A coma is a prolonged state of unconsciousness following a severe head injury or drug overdose, during which a person is unresponsive to the environment.
It’s an agonizing experience for friends and family as they don’t know whether their loved one will come out of the coma or not. Since all brains work differently, it’s very difficult to predict when the patient will regain functioning.
But, researchers have now discovered a way to test how aware the patient is and whether they are likely to wake up within a year or not.
About this test:
Scientists found that a common test that measures the amount of glucose (sugar) consumed by the brain could be used to judge the level of awareness.

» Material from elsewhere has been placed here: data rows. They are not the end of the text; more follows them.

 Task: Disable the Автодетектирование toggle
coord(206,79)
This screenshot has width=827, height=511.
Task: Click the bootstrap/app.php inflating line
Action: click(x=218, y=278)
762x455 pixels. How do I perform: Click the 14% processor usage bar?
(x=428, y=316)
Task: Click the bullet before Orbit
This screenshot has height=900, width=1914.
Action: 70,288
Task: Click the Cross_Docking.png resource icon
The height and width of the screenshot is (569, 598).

Ron Kupers of the University of Copenhagen and Yale University said, “In nearly all cases, whole-brain energy turnover directly predicted either the current level of awareness or its subsequent recovery. In short, our findings indicate that there is a minimal energetic requirement for sustained consciousness to arise after brain injury.”

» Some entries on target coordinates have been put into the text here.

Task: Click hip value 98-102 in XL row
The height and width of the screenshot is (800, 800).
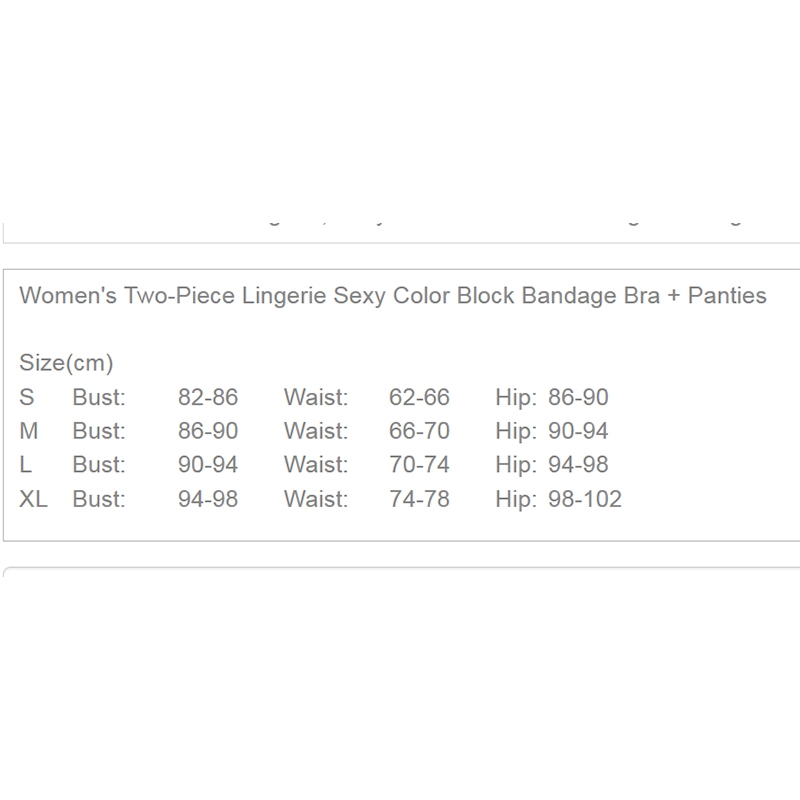Action: (x=585, y=498)
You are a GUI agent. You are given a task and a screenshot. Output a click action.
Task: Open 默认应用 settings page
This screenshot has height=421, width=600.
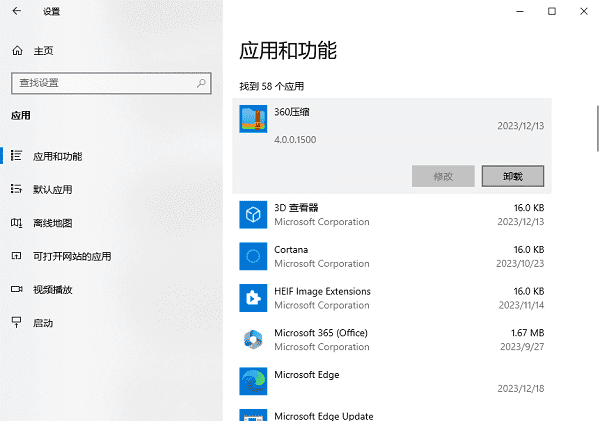52,189
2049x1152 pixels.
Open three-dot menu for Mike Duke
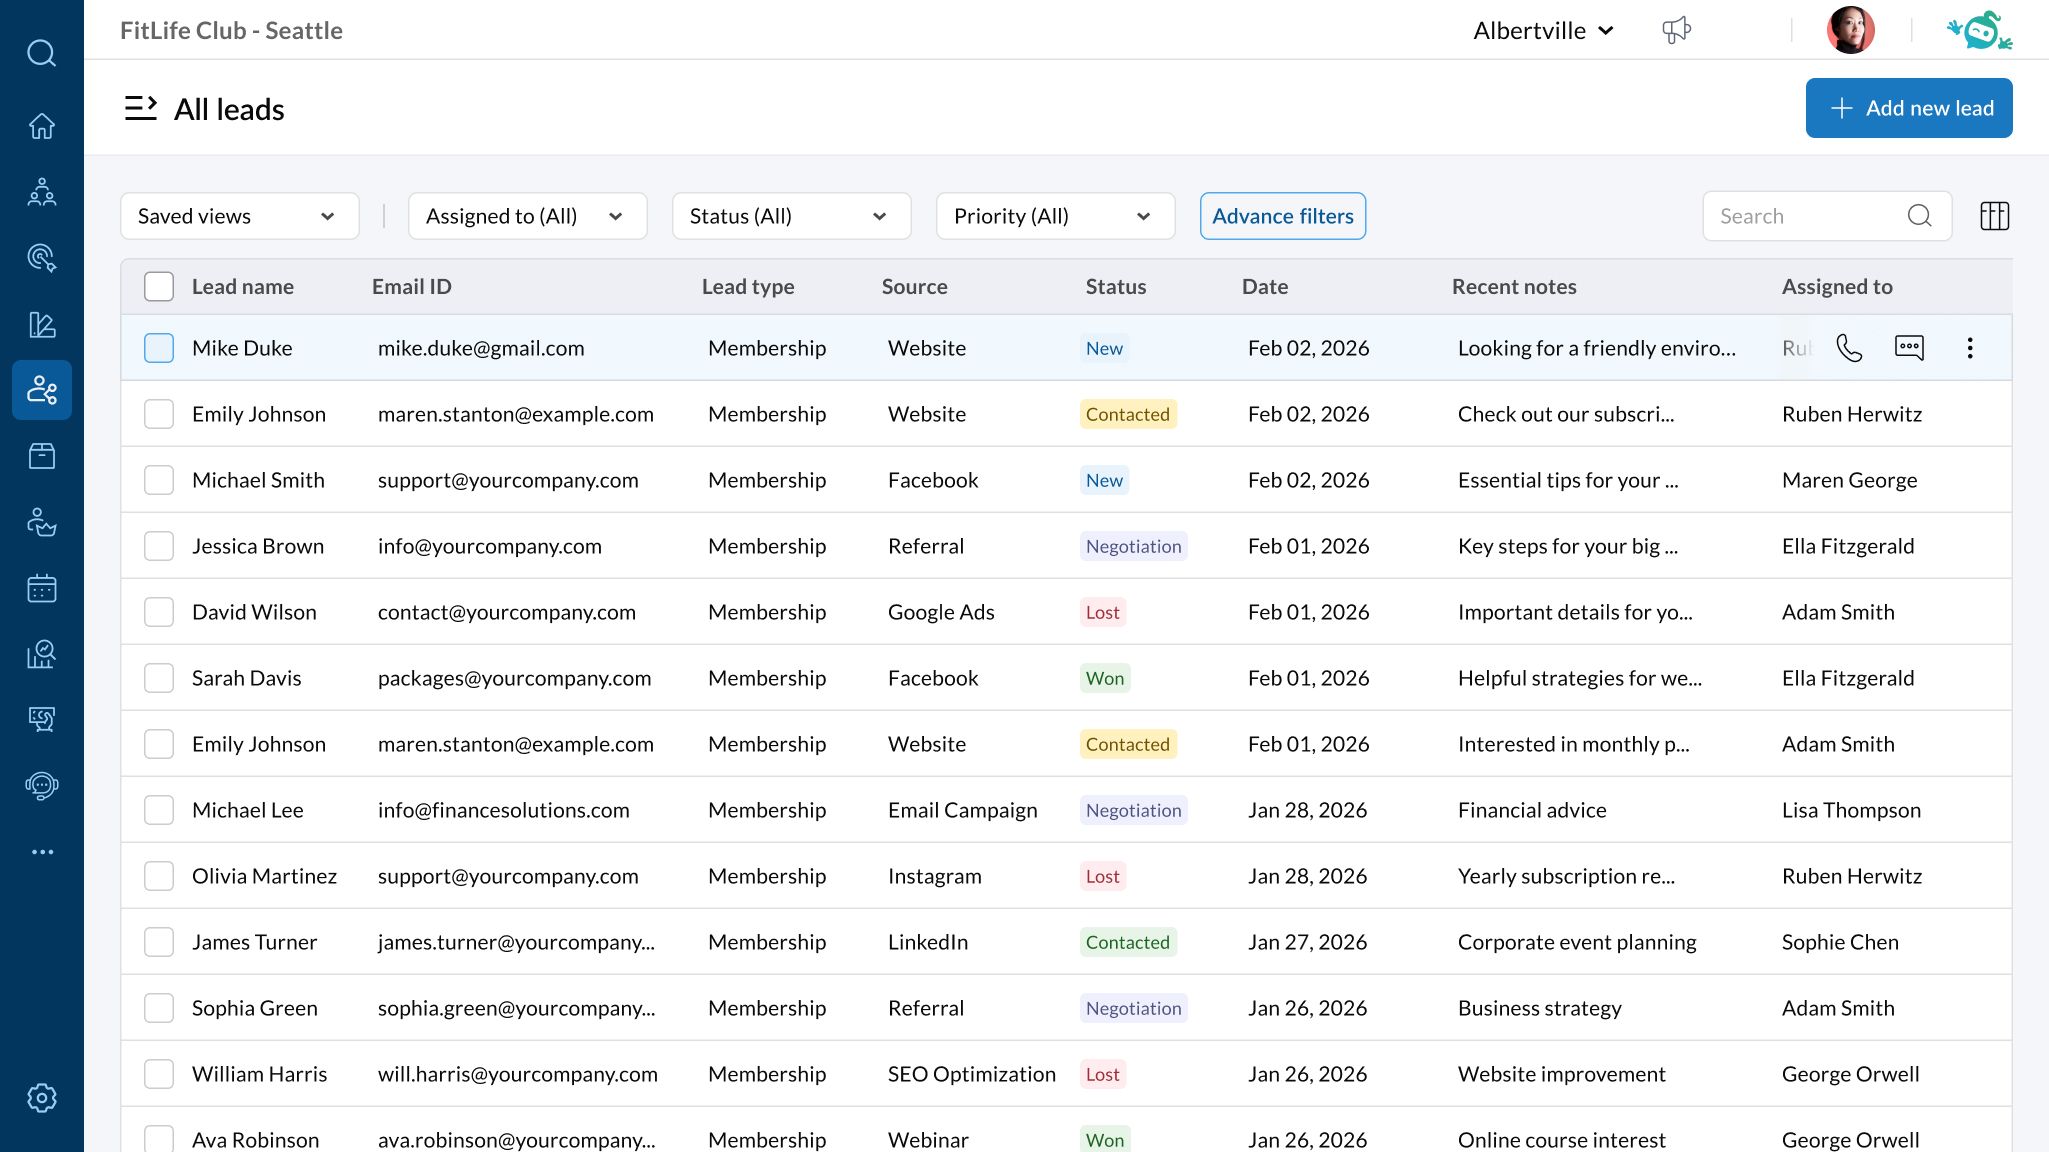point(1970,348)
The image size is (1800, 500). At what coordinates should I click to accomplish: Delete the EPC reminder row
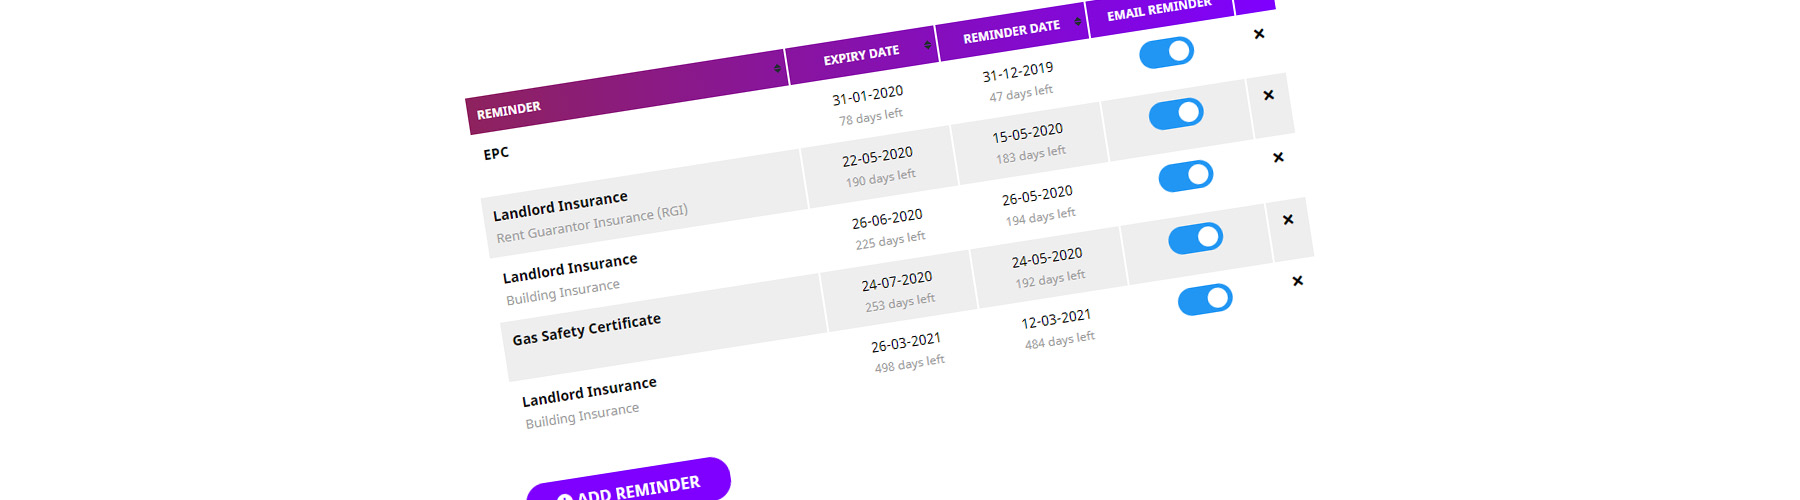pyautogui.click(x=1259, y=34)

To figure this out, Kupers and his colleagues mapped how much sugar was being consumed in the brains of 131 brain-injured patients, who were all suffering either a full or partial loss of consciousness.
Researchers found that a patient’s behavioral response was strongly connected to their overall cerebral energy turnover. The patients showing glucose metabolism below 42% of normal brain activity didn’t regain consciousness after a year, while those who had activity above that woke up within a year.
On the whole, this test was able to accurately predict 94% of the patients who would wake up from a vegetative state.
Study co-author Johan Stender said, “The discovery of a clear metabolic boundary between the conscious and unconscious states could imply that the brain undergoes a fundamental state change at a certain level of energy turnover, in a sense that consciousness ‘ignites’ as brain activity reaches a certain threshold. We were not able to test this hypothesis directly, but it provides a very interesting direction for future research.”